Sources: Opsone – revDSG vs. GDPR, 2024, Adnovum – Differences nDSG vs. DSGVO, 2023, KMU.admin.ch – revDSG, 2024, convotis – US cloud services & data protection, 2025, Deepcloud.swiss – US vs. Swiss data protection, 2025, UMB – Private Cloud in Switzerland, 2025

Practical scenarios – What is the best solution?

Scenario A: Swiss financial firm, highly sensitive customer data

Solution: Nextcloud on Swiss infrastructure (e.g. provider without US parent). Full revDSG compliance, CLOUD Act playes no role.

Scenario B: EU media agency, photo/video collaboration

Solution: AWS/Google Cloud in EU region, self-key management, OR Nextcloud for file sharing, specialized media service.

Scenario C: Startup, rapid scaling, global users

Solution: AWS/Azure in EU region, later GDPR-compliant setup (Data Processing Agreement). Nextcloud is slower to set up here.
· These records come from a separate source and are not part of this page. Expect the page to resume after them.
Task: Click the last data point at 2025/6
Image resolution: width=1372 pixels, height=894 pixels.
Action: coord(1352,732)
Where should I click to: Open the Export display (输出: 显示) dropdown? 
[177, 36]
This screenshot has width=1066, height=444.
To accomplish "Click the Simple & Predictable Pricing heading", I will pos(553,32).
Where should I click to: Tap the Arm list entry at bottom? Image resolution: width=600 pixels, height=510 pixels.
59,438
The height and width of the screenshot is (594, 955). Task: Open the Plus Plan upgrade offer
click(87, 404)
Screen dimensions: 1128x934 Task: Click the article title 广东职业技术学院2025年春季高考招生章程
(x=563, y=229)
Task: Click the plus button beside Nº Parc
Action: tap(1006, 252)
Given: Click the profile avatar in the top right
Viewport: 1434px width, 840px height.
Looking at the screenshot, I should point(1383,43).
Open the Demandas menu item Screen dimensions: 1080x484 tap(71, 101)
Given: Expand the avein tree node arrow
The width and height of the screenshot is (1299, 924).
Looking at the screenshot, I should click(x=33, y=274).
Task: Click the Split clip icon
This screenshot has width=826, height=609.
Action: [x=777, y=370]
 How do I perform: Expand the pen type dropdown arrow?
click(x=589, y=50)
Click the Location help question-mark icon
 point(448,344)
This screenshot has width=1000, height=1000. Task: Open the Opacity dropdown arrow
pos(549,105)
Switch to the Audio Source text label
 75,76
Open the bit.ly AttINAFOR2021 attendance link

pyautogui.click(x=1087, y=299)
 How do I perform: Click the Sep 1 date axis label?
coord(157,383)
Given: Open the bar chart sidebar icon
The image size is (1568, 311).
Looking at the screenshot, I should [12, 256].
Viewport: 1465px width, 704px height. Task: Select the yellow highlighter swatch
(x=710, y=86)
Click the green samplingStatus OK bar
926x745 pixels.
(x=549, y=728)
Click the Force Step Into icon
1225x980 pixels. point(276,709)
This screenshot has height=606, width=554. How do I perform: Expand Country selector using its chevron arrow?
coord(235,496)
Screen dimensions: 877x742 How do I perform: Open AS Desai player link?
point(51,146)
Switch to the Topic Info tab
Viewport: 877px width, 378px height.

Recommendation for decision-makers

Ask yourself:

1. Do we store highly sensitive data (medical, financial, governmental)?
   
   Yes → Nextcloud in CH/EU with local encryption
   
   
2. Do we need AI/machine learning/specialized cloud services?
   
   Yes → Hyperscaler (accept the CLOUD Act risk with policies)
   
   No → Nextcloud or Hybrid
   
   
3. Is data sovereignty a compliance requirement?
   
   Yes → Nextcloud
   
   No → Hyperscaler
   
   
4. Could switching providers be fatal for our business?
   
   Yes → Nextcloud
   
   No → Hyperscaler
   
   
5. Are we resident in the USA, UK, EU, or Switzerland?
   
   CH/EU with a focus on data protection → Nextcloud, local hosting
   
   US/Global → Hyperscaler
   

Conclusion

Hyperscaler (AWS, Azure, Google Cloud):

✅ Flexible, global

✅ Best performance for specialized workloads

❌ Vendor Lock-In

❌ The CLOUD Act creates legal uncertainty for CH/EU

❌ Higher costs due to dependence

Nextcloud (with CH/EU hosting):

✅ Full data control

✅ compliant with revDSG/GDPR without the risk of the CLOUD Act

✅ No lock-in

✅ Open Source = Transparency & Audit

✅ More cost-effective for basic scenarios

❌ Not for massive AI/ML/specialized workloads

The truth: It's not an either-or situation. Hybrid is often the best strategy:

🟩 Nextcloud for files, collaboration, groupware

🟨 Hyperscaler for specialized services (AI, analytics, etc.)

🟥 Sensitive data belongs to Nextcloud, not US providers.

Have fun switching to secure solutions and expanding your Digital Self-Determination.